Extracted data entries
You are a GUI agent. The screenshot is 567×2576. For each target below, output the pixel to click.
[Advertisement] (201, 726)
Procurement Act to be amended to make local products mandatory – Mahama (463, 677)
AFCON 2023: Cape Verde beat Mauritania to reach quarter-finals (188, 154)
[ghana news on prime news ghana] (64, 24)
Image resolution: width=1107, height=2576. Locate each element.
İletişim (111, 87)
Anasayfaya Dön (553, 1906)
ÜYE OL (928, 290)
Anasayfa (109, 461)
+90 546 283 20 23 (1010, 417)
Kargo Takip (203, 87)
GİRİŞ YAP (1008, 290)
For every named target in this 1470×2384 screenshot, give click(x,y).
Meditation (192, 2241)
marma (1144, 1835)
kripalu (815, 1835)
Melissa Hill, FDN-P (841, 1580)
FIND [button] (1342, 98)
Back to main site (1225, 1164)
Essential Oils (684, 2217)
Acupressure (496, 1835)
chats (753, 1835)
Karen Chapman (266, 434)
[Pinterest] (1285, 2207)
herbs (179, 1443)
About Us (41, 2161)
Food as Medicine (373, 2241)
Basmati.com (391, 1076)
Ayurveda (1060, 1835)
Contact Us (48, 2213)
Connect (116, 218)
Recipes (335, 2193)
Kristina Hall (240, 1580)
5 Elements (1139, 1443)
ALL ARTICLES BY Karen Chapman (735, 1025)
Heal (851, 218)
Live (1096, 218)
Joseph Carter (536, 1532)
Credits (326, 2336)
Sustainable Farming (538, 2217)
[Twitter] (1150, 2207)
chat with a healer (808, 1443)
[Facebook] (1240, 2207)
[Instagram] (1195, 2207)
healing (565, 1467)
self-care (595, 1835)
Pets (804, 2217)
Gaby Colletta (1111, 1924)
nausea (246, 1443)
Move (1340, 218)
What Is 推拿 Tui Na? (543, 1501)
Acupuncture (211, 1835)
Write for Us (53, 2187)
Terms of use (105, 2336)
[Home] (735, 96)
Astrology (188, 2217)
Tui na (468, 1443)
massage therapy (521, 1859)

PROBLEM TO WORK ON
Please give an exact copy of the lines above, beginning with the line containing "Heal (851, 218)" and running through the line containing "self-care (595, 1835)", and of no other lines.

ANSWER AREA
Heal (851, 218)
Live (1096, 218)
Joseph Carter (536, 1532)
Credits (326, 2336)
Sustainable Farming (538, 2217)
[Twitter] (1150, 2207)
chat with a healer (808, 1443)
[Facebook] (1240, 2207)
[Instagram] (1195, 2207)
healing (565, 1467)
self-care (595, 1835)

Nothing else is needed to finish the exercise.